The Bat Blu-ray Review: Has a Certain Campy Charm

I do like good murder mysteries, but only if they’re done well. They have to have solid scripts, well-written characters (and good actors to play them), genuine suspense and thrills, and of course, memorable villains. However, I can’t say 1959’s The Bat, directed by Crane Wilbur, is one of them. Despite starring Vincent Price and Agnes Moorehead, this flick plays more like a pilot for a TV series than a full-length feature.

Moorehead (who definitely chews so much scenery, perhaps unintentionally so) plays Cordelia Van Gorder, a mystery writer who rents a country house known as “The Oaks”, which was the scene of previous gruesome murders by a sinister and deadly killer known as “The Bat”, a mysterious figure who murders people with a clawed left hand.

While this is going on, the house’s owner, a bank president, has stolen a million dollars and has hidden it somewhere in the house. However, he is killed before he can get to it. Thus begins a series of weird and odd events surrounding the killer and his pursuit of the loot, but only Cordelia has the gumption to do her own investigation and find the killer before anyone else loses their cool…. and their life.

Notice that I didn’t exactly mention Price, who plays Dr. Wells in only a few scenes. He is sadly wasted here. Most of the movie is Cordelia and her faithful maid Lizzie (Lenita Lane) snooping and nearly getting killed themselves (and cracking some rather distracting wisecracks).

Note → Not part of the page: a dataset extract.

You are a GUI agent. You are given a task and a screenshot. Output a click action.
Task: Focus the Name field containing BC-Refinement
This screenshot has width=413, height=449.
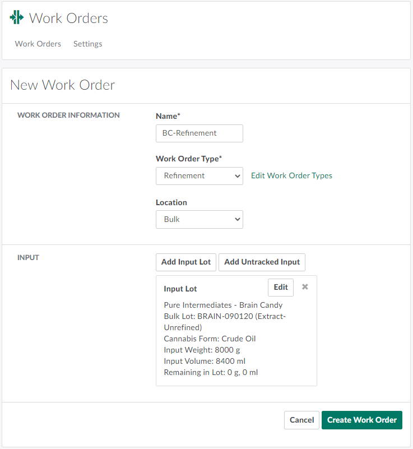(199, 133)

But, in terms of hokeyness, William Castle gimmicks, both Moorehead and Lane at their most animated, as well as supporting roles from Gavin Gordon and Darla Hood (of Our Gang fame) in her last film role, The Bat does have a certain campy charm that is ripe for midnight movie viewing.

I wanted to like it, but didn’t completely buy into it. However, if you like simple B-movies, then you’re bound to get something out of this.

The special features of Blu-ray from The Film Detective include a commentary by professor and film scholar Jason A. Ney; The Case for Crane Wilbur, a featurette on the film’s writer/director; and nine exclusive radio plays featuring Price. There’s also a booklet with essay by Ney.